■ TAREFAS A REALIZAR ■
(A) Reproduza o trecho do texto sobre a imprensa partidária entre "Tabela 1 Publicações partidárias" e "através de Newsletter.", inclusive.
(B) Prossiga a redação do texto sobre a imprensa partidária portuguesa a partir do ponto em que termina.

■ BLOCO DE TEXTO ■
'''
Mais recentemente, por exemplo, o X de Elon Musk começou a limitar o número de tweets a que um utilizador pode aceder diariamente, tendo em conta a data de criação, bem como o selo de verificação. Além de que a própria lógica algorítmica favorece publicações de caráter simplista e provocador (Engesser et al., 2017; Figueiras, 2020), do qual Donald Trump era expoente máximo, mas que, em 2021, determinou a sua expulsão da plataforma. Além de outros políticos, como André Ventura, que, mais recentemente, já tiveram as suas contas suspensas.

No quadro destas estratégias, podemos incluir a imprensa partidária. A sua génese em Portugal data do pré-25 de abril, mas foi já em ambiente de liberdade que mais partidos fundaram os seus jornais como veículo de comunicação dos seus ideais, valores e eventos políticos. Atualmente, com registo ativo na ERC, existem cinco publicações nacionais partidárias, como se pode conferir na Tabela 1 22:

Tabela 1 Publicações partidárias periódicas com registo ativo na ERC, a 29 de junho de 2023 

Fonte: Autora com base nos registos da ERC, através do recurso à ferramenta Canva

De facto, o primeiro registo na ERC de uma publicação doutrinária é de Fraternidade, em 1972, de índole religiosa e, como tal, propriedade da Igreja. No caso dos partidos, o primeiro registo é o do Avante, mas a sua circulação clandestina (Espírito Santo & Costa, 2016) é anterior a 1974. Os restantes surgiram num contexto pós-revolucionário com várias adaptações ao longo do tempo, como a criação de sites oficiais, até relativamente independentes do site oficial do partido ou a circulação através de Newsletter.

Com o foco numa análise do discurso dramático, a partir de um modelo adaptado de um estudo anterior do mesmo autor, Pedro Diniz Sousa (2005) comparou os jornais do ‘PREC23’: Voz do Povo (União Democrática Popular) e Portugal Socialista (PS) em relação ao Esquerda (BE) e o Povo Livre (PSD). Na altura do estudo, o PSD assumia a liderança do Governo, pelo que o investigador destaca o papel da sua publicação periódica “cumpre os deveres que são de esperar”, identificando “uma abundante nomeação de figuras do partido (…), uma forte aposta nas associações binárias e, para além disso, um recurso muito moderado ao discurso dramático” (Sousa, 2005, p. 746). Por seu lado, no Esquerda, “a dramatização joga um papel essencial na sua estratégia comunicacional” (Sousa, 2005, p. 745). Como tal, acreditamos que é de suma importância referir que, na nossa opinião, o contexto e a posição ocupada pelo partido no cenário político e governativo se reflete na sua publicação partidária, assim como na natureza do discurso veiculado.
'''
■ LINHAS EXTRAÍDAS ■
'''
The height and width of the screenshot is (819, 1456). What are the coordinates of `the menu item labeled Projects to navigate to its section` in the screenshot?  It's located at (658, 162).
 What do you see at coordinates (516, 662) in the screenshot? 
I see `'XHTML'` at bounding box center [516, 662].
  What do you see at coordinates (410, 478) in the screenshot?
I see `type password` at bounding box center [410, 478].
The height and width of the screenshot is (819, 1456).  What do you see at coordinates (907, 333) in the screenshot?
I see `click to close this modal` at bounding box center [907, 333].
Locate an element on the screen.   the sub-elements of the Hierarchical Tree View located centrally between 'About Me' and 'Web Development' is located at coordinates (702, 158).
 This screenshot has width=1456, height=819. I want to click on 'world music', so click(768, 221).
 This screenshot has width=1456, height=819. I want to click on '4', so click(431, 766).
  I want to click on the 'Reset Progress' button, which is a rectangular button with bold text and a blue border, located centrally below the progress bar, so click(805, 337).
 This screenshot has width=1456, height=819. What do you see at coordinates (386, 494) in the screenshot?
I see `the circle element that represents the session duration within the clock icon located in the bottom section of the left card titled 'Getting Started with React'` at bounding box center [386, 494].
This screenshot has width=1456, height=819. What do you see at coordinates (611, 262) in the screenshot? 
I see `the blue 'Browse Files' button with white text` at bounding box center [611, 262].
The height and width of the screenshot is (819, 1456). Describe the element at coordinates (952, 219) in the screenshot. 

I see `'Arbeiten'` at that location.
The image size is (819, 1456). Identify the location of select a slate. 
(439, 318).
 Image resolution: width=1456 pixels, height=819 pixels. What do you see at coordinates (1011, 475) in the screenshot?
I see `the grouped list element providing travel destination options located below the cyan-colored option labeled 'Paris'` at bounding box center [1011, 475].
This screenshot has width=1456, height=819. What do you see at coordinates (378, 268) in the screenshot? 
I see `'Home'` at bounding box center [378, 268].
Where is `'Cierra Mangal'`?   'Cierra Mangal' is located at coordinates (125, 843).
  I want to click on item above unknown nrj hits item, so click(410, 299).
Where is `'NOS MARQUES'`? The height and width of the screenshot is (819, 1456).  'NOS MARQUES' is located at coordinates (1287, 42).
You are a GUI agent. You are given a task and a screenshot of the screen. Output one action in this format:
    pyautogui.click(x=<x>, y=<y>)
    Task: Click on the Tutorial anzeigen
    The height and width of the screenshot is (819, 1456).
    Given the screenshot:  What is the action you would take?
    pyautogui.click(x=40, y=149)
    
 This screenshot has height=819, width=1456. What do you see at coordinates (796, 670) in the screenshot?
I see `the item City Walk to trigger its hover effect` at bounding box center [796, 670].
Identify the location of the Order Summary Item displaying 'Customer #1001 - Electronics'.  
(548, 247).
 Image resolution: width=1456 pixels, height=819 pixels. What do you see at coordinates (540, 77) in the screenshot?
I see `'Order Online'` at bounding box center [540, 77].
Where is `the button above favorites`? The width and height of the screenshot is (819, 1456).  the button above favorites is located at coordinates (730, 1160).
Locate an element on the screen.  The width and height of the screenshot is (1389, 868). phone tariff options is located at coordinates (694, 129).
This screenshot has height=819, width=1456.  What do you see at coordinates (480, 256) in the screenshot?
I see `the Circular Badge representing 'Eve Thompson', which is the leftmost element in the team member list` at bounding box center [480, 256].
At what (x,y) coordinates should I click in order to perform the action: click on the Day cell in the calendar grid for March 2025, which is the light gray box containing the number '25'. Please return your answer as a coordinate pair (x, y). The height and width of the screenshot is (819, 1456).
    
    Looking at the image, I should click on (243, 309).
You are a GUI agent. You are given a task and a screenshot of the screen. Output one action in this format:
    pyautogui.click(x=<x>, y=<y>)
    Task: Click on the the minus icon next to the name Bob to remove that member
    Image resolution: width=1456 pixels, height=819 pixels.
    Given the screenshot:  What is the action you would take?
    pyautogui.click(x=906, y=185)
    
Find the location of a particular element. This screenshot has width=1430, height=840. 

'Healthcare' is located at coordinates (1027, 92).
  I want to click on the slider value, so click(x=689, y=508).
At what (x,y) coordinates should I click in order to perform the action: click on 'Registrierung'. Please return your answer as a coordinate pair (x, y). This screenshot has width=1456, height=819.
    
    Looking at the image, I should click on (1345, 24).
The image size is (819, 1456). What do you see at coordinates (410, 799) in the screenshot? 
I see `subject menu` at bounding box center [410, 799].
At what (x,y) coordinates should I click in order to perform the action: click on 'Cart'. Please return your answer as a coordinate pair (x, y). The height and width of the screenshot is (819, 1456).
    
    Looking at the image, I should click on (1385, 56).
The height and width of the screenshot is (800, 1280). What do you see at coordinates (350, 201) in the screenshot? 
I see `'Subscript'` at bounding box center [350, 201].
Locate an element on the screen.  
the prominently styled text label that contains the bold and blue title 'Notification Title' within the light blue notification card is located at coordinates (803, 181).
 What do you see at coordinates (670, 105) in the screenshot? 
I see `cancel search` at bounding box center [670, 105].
'''
■ RESPOSTAS POR TAREFA ■
(A)
Tabela 1 Publicações partidárias periódicas com registo ativo na ERC, a 29 de junho de 2023 

Fonte: Autora com base nos registos da ERC, através do recurso à ferramenta Canva

De facto, o primeiro registo na ERC de uma publicação doutrinária é de Fraternidade, em 1972, de índole religiosa e, como tal, propriedade da Igreja. No caso dos partidos, o primeiro registo é o do Avante, mas a sua circulação clandestina (Espírito Santo & Costa, 2016) é anterior a 1974. Os restantes surgiram num contexto pós-revolucionário com várias adaptações ao longo do tempo, como a criação de sites oficiais, até relativamente independentes do site oficial do partido ou a circulação através de Newsletter.

(B)
“Os jornais reproduzem a visão partidária e ajudam a disseminar os ideais e propostas dos seus líderes24’ (Espírito Santo & Costa, 2016, p. 1). Desta forma, o seu estudo não deve ser ignorado, mas sim complementar às outras formas de comunicação do partido, não deixando de ser interessante sublinhar que, na era digital, o suporte em papel ainda continue a ser uma aposta (assim como a venda em banca ou distribuição gratuita) em complemento com o formato online. Por fim, acreditamos que as palavras de Paula Espírito Santo e Bruno Costa resumem a importância do estudo destes instrumentos, como faremos de seguida: “a imprensa partidária ainda é um veículo privilegiado de transmissão de mensagens políticas e partidárias, assim como assume um papel preponderante na defesa de ideologias políticas25” (2016, p. 1).

O caso da Folha Nacional (pela verdade)

A publicação partidária do partido Chega, fundado em 2019, nasceu no mesmo ano em que o partido aumentou a sua representação parlamentar de 1 deputado para 11 deputados e 1 deputada. Com o registo definitivo na ERC a 31 de maio de 2022, a primeira edição data do dia 10 de junho de 2022, cuja manchete é: “Parlamento protege Mariana Mortágua e recusa levantar imunidade”.

Desde a sua fundação, Nuno Valente assume o papel de Diretor e Patrícia de Carvalho o de Diretora Adjunta. Ricardo Dias Pinto é o Subdiretor e Bernardo Pessanha como Editor. No seu Estatuto Editorial26, apresenta-se pelo “combate à censura positiva ou negativa e da luta pela melhor informação e melhores conteúdos”. O seu slogan “Pela Verdade” - tipifica, a nosso ver, uma crítica às elites mediáticas típica de partidos populistas de direita (Essenger et al., 2017). Anuncia ser uma edição diária online, mas com edições especiais em papel que são, nalguns casos, vendidos em banca27 e/ou distribuídos gratuitamente28.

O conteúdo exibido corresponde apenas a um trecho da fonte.